WORK INSTRUCTIONS> Reproduce everything from the line that contains "1200x1200 pixels. How" down to the line that contains "Task: Open Google" in the listing below, word for word and nothing more. Leave the pictures out.

DATASET EXCERPTS>
────────

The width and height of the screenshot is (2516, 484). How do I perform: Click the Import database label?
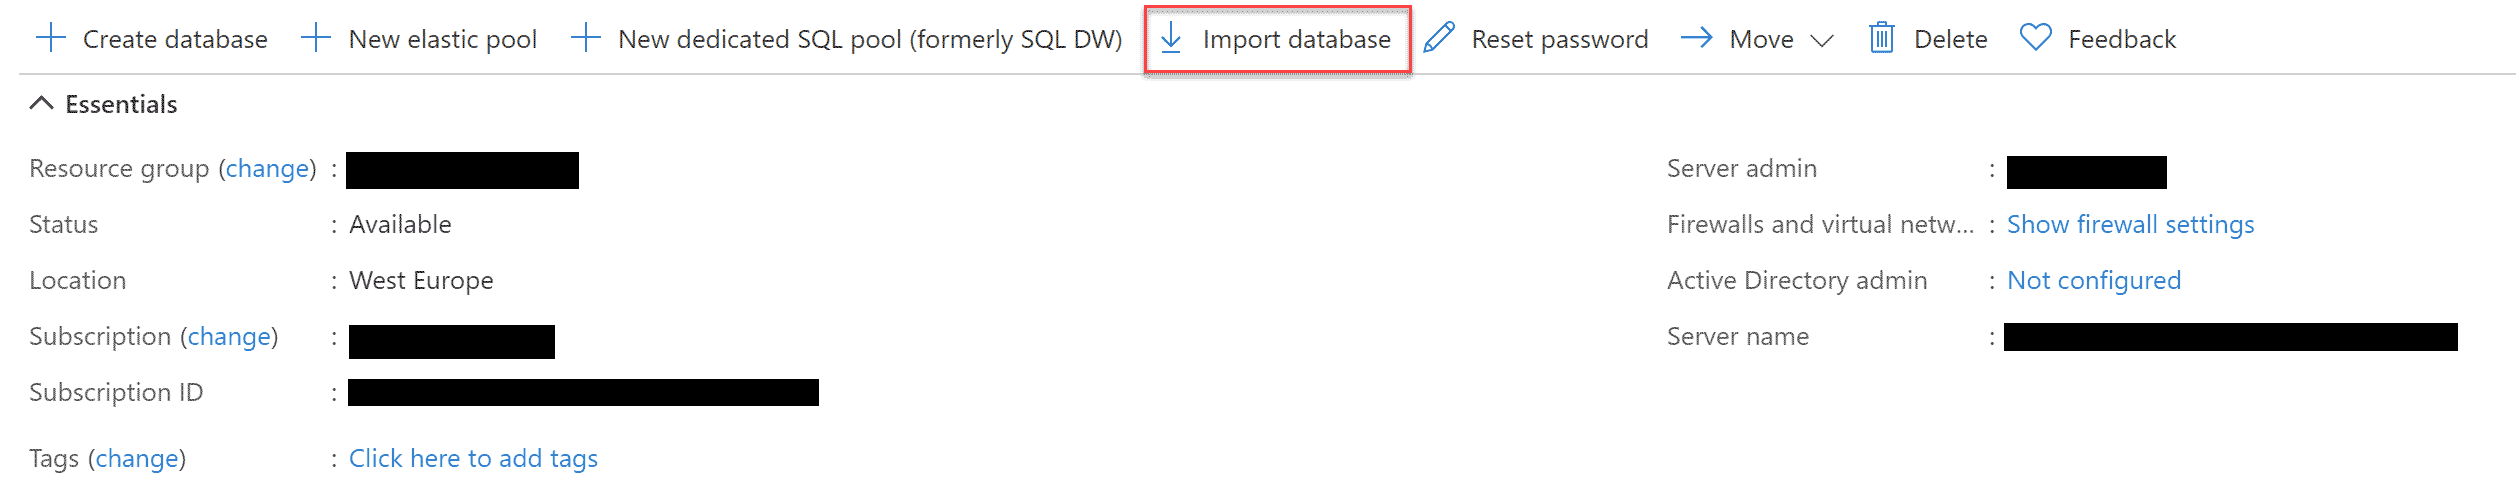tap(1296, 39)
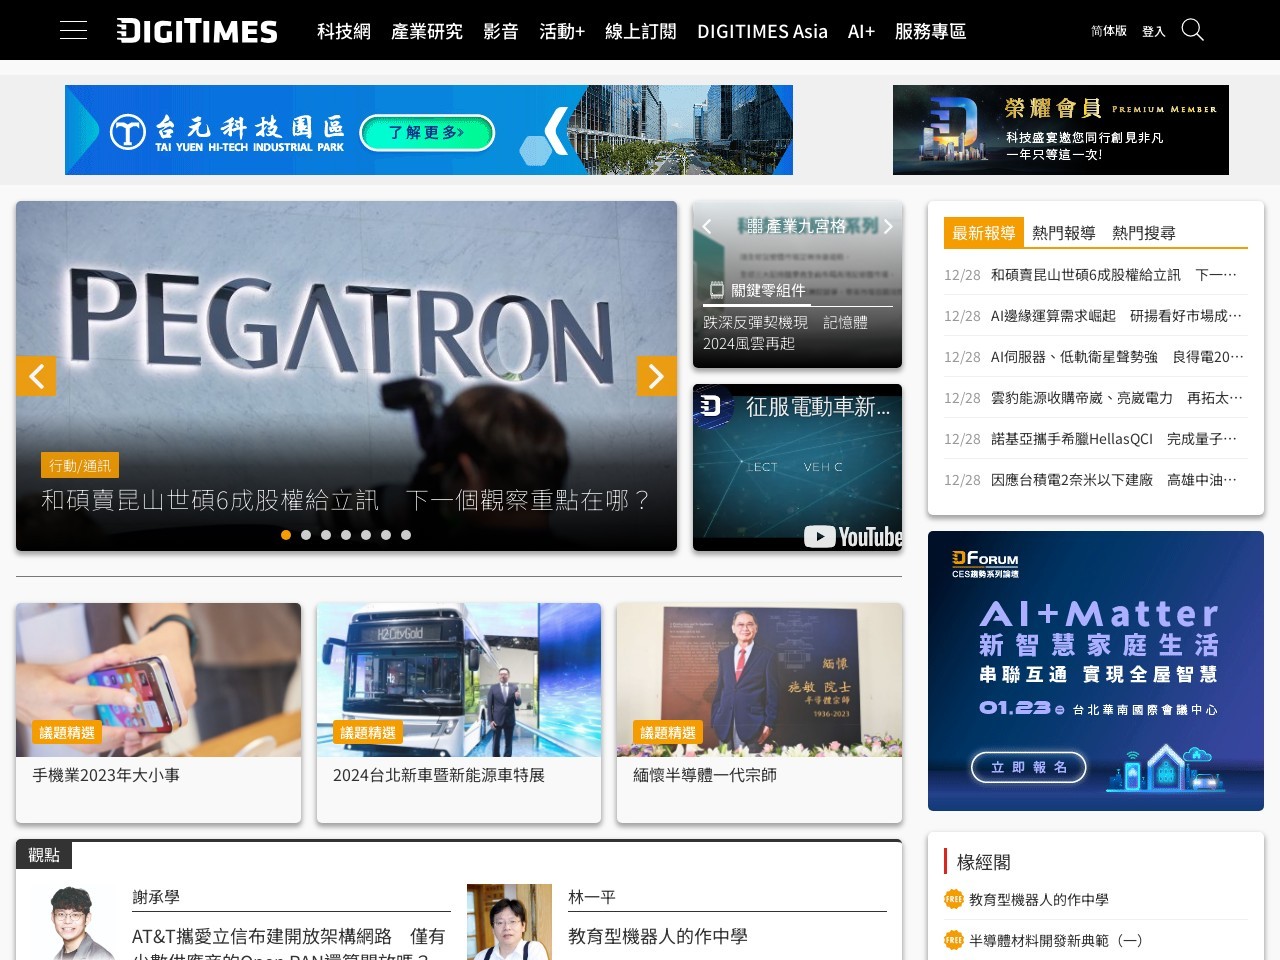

────────

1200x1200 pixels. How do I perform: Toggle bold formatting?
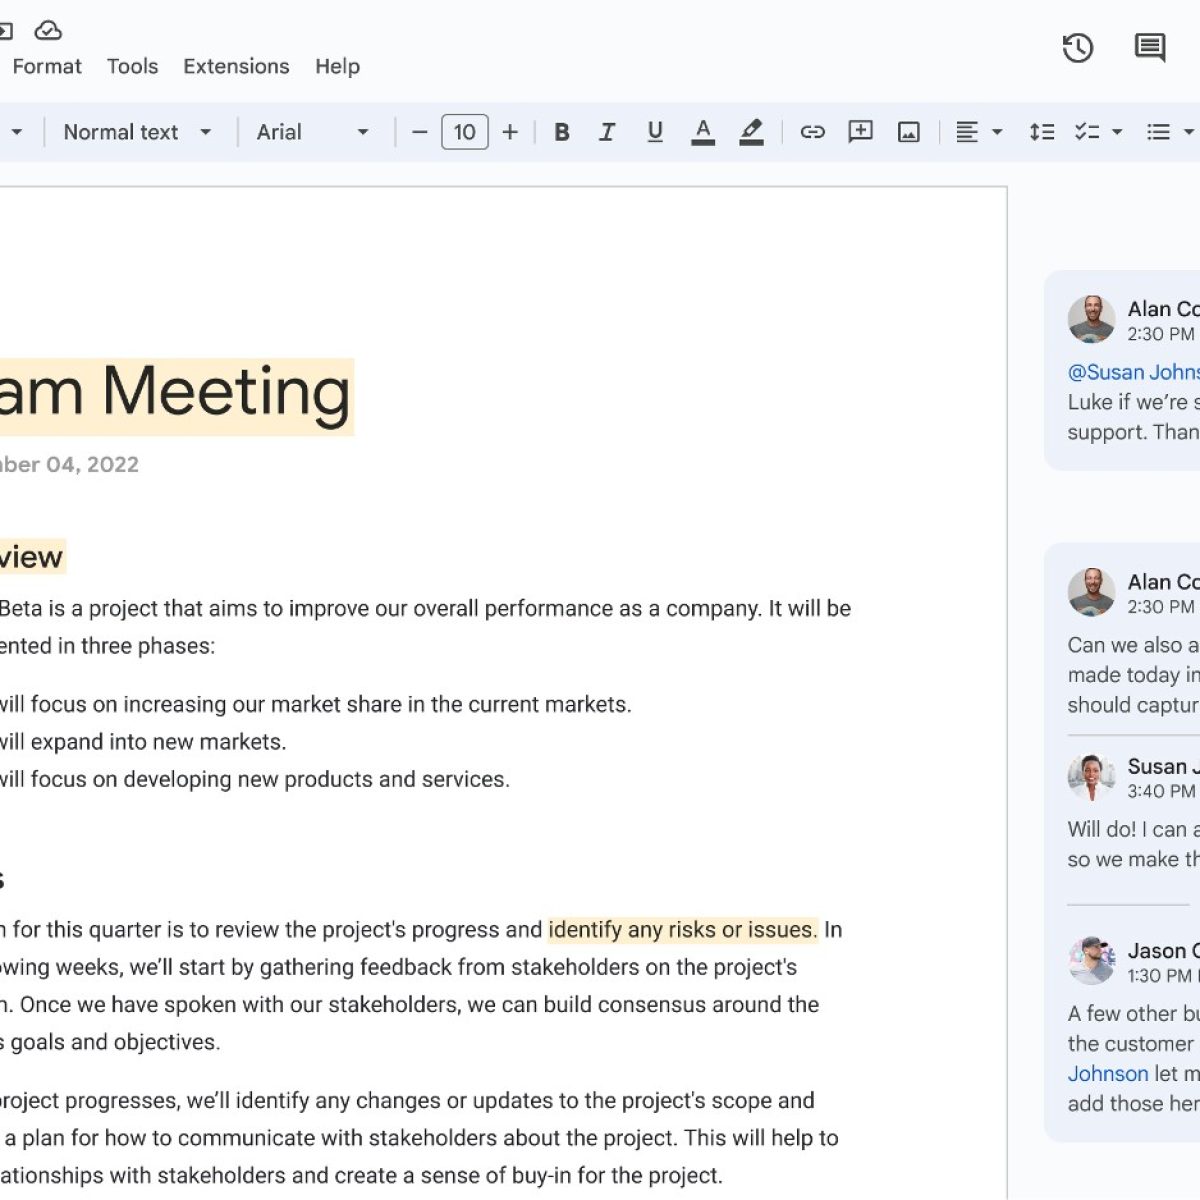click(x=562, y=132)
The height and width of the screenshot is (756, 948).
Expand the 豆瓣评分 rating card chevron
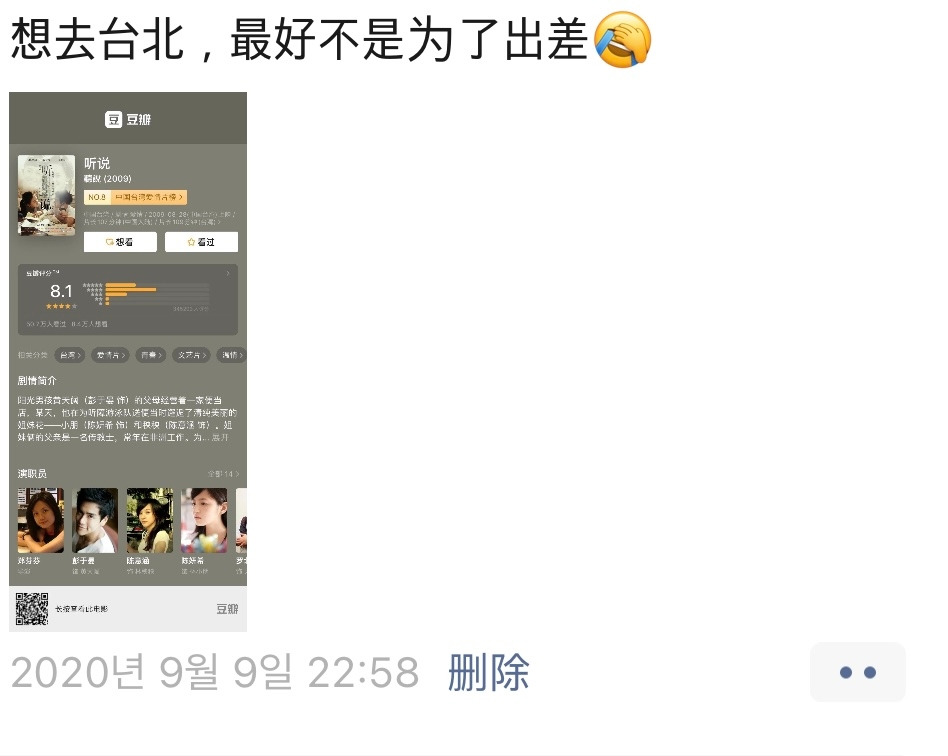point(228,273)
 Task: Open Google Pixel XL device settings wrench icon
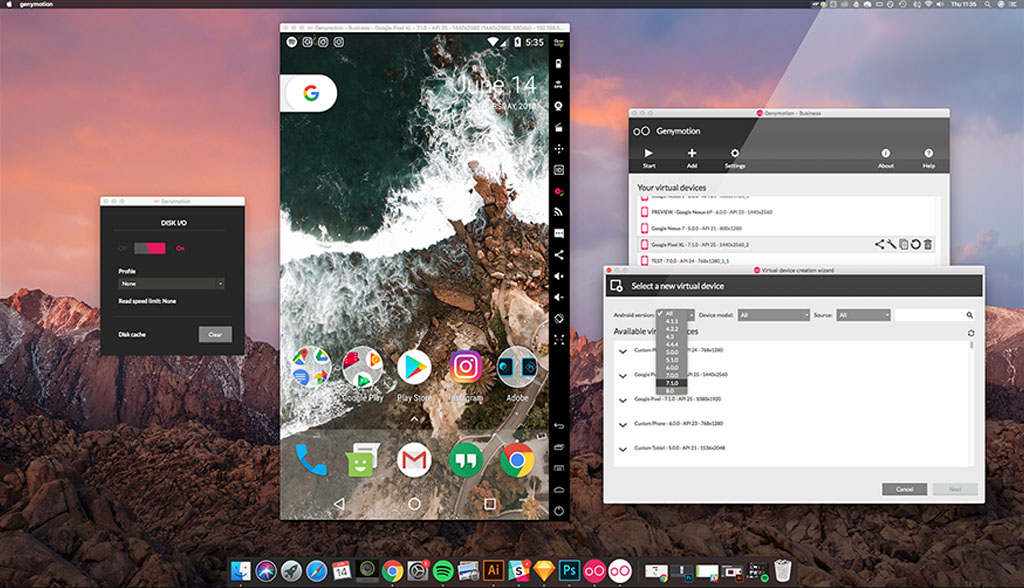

────────

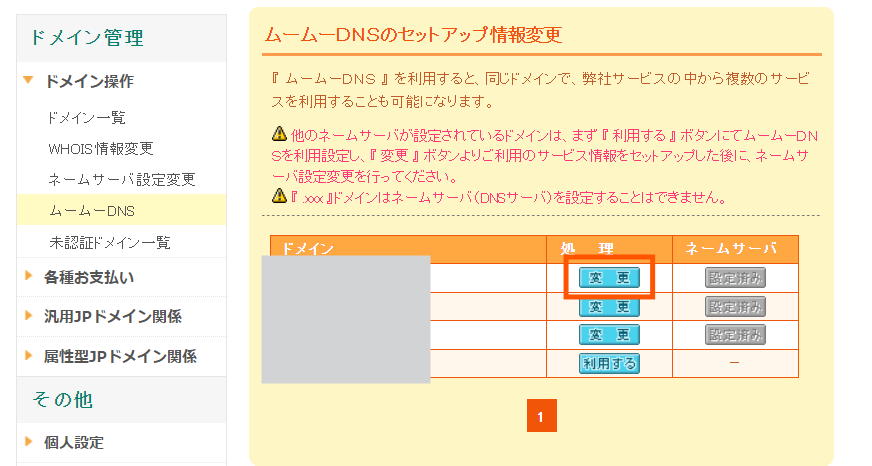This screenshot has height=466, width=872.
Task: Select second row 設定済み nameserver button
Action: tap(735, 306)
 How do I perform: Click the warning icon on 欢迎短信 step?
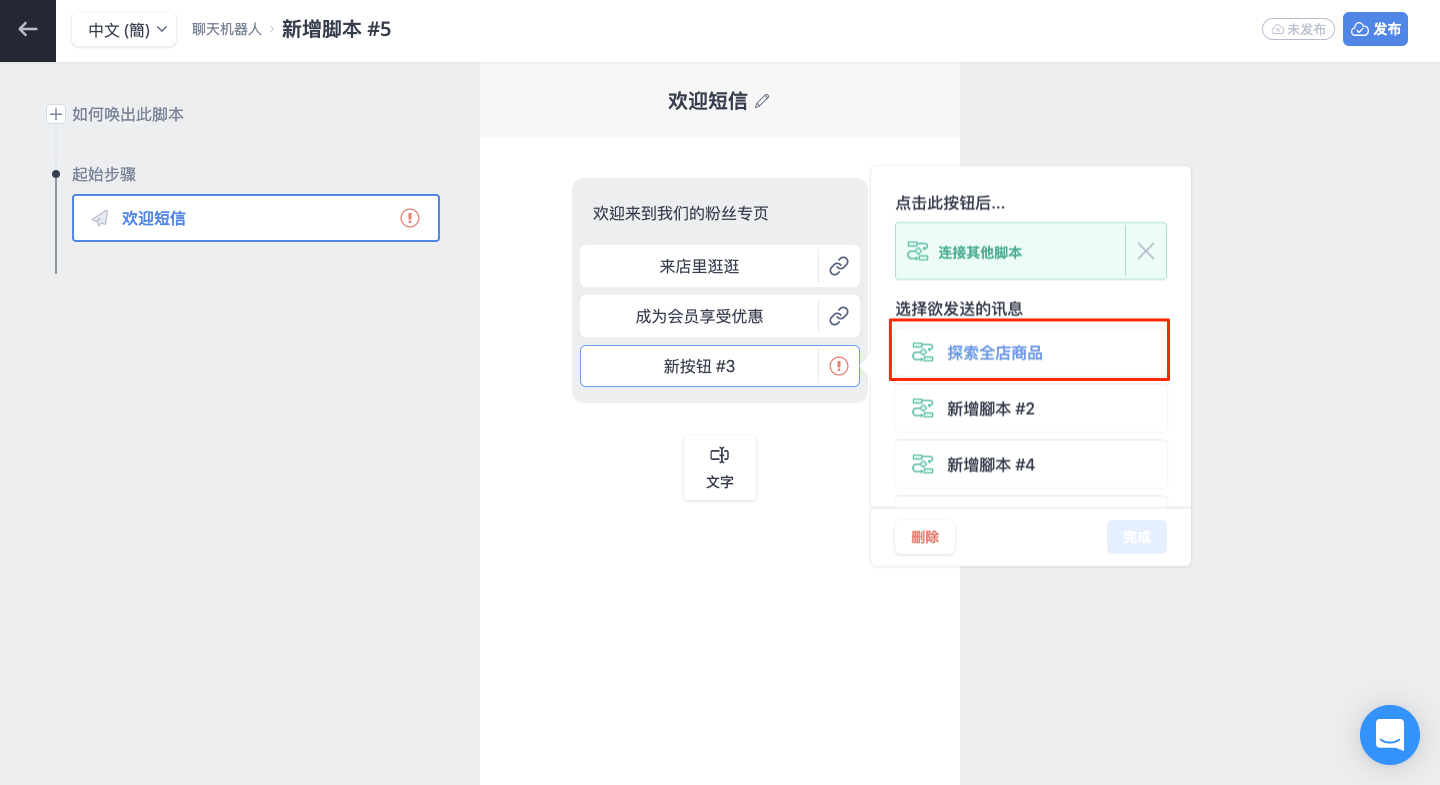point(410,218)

────────

RESPONSE FOR THIS EXERCISE>
1200x1200 pixels. How do I perform: Toggle bold formatting?
click(x=562, y=132)
The height and width of the screenshot is (756, 948).
Expand the 豆瓣评分 rating card chevron
point(228,273)
 Task: Open Google Pixel XL device settings wrench icon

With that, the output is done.